Exercise goal:
Reproduce the entries shown below only from the line with "Privacy Policy (881, 367)" down to the line with "FAQs (857, 712)", keeping both end lines and copying each one exactly.

Stored data entries:
========
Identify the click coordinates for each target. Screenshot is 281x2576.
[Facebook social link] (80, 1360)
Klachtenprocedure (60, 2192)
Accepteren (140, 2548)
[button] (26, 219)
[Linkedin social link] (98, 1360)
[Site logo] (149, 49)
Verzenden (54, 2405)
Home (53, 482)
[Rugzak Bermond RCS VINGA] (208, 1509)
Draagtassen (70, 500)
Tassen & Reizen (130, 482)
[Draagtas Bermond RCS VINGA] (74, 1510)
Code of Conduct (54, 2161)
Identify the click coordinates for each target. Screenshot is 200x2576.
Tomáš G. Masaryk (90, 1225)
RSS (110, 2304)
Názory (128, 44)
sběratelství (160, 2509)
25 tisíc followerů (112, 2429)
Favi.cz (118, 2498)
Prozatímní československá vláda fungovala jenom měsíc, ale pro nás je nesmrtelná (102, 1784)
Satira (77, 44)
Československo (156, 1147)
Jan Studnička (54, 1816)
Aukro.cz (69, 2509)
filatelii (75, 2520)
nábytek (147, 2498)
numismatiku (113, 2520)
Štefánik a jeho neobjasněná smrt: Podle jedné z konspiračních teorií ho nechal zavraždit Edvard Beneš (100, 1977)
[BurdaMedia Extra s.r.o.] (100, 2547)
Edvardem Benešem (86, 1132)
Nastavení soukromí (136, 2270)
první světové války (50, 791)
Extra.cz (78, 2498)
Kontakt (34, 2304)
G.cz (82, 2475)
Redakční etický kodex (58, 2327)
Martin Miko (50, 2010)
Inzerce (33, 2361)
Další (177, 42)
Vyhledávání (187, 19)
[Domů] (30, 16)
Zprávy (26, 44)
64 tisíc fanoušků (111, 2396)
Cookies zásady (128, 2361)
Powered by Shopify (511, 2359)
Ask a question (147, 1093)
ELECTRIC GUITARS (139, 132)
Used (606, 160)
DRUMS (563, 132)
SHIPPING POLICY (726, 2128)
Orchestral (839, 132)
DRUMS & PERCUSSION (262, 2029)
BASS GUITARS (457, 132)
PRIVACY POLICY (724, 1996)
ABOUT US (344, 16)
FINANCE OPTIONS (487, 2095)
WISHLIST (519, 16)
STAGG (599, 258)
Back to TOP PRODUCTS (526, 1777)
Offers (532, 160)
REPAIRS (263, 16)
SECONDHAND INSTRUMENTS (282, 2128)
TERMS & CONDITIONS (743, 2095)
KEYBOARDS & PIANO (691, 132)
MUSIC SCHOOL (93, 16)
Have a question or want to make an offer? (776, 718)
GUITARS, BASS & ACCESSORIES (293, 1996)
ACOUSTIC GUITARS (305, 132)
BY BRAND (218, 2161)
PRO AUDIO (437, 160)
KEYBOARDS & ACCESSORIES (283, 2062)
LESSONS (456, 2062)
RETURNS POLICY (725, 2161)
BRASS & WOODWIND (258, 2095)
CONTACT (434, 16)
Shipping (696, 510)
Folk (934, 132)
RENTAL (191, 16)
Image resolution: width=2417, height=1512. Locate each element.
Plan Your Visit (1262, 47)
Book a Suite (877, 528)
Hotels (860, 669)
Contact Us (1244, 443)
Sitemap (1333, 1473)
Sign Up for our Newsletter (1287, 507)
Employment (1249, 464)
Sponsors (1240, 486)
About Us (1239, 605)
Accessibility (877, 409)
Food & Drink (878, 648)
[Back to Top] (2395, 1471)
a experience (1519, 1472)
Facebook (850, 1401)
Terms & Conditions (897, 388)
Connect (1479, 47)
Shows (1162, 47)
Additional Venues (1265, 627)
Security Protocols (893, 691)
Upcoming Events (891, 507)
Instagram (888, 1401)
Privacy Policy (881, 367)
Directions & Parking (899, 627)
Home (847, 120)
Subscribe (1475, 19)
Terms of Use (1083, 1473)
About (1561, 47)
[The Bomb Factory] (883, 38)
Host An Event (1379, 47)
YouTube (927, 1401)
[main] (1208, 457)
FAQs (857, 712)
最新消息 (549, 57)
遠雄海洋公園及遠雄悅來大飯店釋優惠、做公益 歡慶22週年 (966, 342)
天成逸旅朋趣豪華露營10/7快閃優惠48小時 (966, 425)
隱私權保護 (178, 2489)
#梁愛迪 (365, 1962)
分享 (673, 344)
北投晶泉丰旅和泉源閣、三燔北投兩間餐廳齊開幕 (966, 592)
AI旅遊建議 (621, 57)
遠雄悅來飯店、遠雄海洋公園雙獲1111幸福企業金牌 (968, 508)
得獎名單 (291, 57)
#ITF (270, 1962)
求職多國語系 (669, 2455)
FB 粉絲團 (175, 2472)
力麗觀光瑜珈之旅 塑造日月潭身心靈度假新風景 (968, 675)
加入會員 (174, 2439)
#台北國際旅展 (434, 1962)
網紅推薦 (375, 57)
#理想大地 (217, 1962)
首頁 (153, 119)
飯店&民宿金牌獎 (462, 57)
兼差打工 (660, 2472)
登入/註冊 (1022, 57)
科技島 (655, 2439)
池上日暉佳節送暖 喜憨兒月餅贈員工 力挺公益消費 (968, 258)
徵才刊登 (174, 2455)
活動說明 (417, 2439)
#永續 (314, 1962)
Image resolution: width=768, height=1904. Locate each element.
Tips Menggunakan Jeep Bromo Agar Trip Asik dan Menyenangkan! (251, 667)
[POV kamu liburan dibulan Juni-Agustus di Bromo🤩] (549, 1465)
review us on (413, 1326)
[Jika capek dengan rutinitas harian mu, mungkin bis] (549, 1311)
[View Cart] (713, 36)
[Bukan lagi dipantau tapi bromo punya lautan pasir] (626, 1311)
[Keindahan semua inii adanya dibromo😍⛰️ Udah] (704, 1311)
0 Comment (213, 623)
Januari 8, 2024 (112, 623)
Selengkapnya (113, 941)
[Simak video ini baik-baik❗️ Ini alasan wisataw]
========
Task result:
Privacy Policy (881, 367)
Directions & Parking (899, 627)
Home (847, 120)
Subscribe (1475, 19)
Terms of Use (1083, 1473)
About (1561, 47)
[The Bomb Factory] (883, 38)
Host An Event (1379, 47)
YouTube (927, 1401)
[main] (1208, 457)
FAQs (857, 712)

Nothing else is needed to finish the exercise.